La Corte Suprema deja en pie la condena por el asesinato de Etan Patz

Imagen: infobae estados unidos
La Corte Suprema de Estados Unidos dejó en firme la condena por asesinato contra Pedro Hernández en el caso de Etan Patz, el niño desaparecido en Nueva York en 1979. La decisión cierra un capítulo judicial marcado por décadas de búsquedas fallidas y dos jurados sin consenso.
La Corte Suprema de Estados Unidos restableció la condena por asesinato contra Pedro Hernández en el caso de Etan Patz, el niño de seis años que desapareció en Nueva York en 1979 y convirtió su nombre en un símbolo nacional del miedo, la pérdida y la lucha por encontrar respuestas. Con esta decisión, según informó infobae estados unidos, el máximo tribunal mantiene vigente un fallo que durante años estuvo atrapado entre apelaciones, dudas procesales y dos juicios que no lograron unanimidad entre los jurados.

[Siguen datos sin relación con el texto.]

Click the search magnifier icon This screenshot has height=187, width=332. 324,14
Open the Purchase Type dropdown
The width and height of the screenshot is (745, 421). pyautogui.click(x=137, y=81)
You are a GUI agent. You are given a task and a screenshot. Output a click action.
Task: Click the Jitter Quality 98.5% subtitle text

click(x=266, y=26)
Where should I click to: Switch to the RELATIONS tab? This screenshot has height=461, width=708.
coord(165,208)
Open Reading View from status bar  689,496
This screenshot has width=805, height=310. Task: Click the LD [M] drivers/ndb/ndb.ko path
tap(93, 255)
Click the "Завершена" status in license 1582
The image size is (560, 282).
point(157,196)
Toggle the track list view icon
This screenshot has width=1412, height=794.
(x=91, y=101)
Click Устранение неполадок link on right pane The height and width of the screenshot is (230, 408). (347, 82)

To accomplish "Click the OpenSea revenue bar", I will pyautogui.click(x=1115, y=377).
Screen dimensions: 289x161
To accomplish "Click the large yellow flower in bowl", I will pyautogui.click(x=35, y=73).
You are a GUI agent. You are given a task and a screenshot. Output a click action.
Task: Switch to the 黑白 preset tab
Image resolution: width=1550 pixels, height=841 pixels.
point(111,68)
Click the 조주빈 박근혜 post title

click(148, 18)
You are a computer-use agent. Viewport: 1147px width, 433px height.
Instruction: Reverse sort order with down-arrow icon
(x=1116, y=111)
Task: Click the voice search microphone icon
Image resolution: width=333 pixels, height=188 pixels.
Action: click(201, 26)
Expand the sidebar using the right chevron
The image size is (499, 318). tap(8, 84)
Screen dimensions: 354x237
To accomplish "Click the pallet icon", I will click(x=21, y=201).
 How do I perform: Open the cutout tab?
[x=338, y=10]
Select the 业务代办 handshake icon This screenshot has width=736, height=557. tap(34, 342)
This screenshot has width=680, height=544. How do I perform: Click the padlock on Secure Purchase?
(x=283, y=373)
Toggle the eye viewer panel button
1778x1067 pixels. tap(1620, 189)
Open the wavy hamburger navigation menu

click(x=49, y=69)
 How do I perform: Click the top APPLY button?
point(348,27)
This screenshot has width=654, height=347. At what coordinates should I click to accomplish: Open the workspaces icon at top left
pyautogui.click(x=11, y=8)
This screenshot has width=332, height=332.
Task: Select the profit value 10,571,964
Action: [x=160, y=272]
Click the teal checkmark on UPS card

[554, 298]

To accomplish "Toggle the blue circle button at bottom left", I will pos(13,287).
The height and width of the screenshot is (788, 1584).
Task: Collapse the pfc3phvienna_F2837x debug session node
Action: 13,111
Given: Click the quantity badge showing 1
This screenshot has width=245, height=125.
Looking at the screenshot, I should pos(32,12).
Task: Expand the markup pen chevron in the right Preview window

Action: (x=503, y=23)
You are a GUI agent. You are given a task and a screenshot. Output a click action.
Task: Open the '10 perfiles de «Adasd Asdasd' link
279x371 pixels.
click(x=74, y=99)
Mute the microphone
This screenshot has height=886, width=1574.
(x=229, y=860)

El caso Patz ha sido, durante más de cuatro décadas, una herida abierta en la memoria colectiva de Nueva York. Etan salió de su casa en el barrio de SoHo camino a la escuela y nunca regresó. Su desaparición detonó una cobertura mediática sin precedentes y cambió la forma en que Estados Unidos hablaba de niños desaparecidos, seguridad infantil y alertas públicas. En ese contexto apareció Pedro Hernández, condenado en 2017 por el asesinato del menor después de un proceso complejo en el que la fiscalía logró convencer al jurado de que él fue responsable de la muerte del niño. La defensa, sin embargo, insistió durante años en que el caso estaba atravesado por problemas de credibilidad, por la fragilidad de algunas pruebas y por el peso desmedido de una investigación que se extendió demasiado en el tiempo.
Lo que hace relevante esta decisión no es solo el desenlace judicial, sino el mensaje institucional que deja. La Corte Suprema opta por no desarmar una condena que había sobrevivido a dos jurados divididos, lo que en la práctica refuerza la idea de que el sistema, pese a sus grietas, puede sostener ciertos casos emblemáticos hasta el final. Pero también revela algo más incómodo: cuando un crimen desaparece en el tiempo y las pruebas envejecen con el expediente, la justicia depende no solo de la verdad material, sino de la capacidad del Estado para reconstruirla décadas después. Para la familia Patz, la resolución representa una confirmación legal; para la opinión pública, reabre la discusión sobre cuántos años puede tardar un país en cerrar una tragedia que marcó a toda una generación.
Más allá del nombre de Hernández o de las disputas técnicas, el caso Etan Patz sigue importando porque expone el costo humano de las desapariciones infantiles y el largo desgaste de las familias que viven entre la esperanza y la certeza incompleta. En Estados Unidos, donde cada año miles de menores desaparecen y la mayoría vuelve a casa, los casos que no se resuelven se convierten en alertas permanentes sobre fallas policiales, lentitud judicial y el enorme poder de la memoria pública. La historia de Etan no terminó con una sentencia; terminó, al menos por ahora, con una decisión de la Corte que fija una responsabilidad penal, pero no borra el vacío que dejó aquel niño en las calles de Nueva York.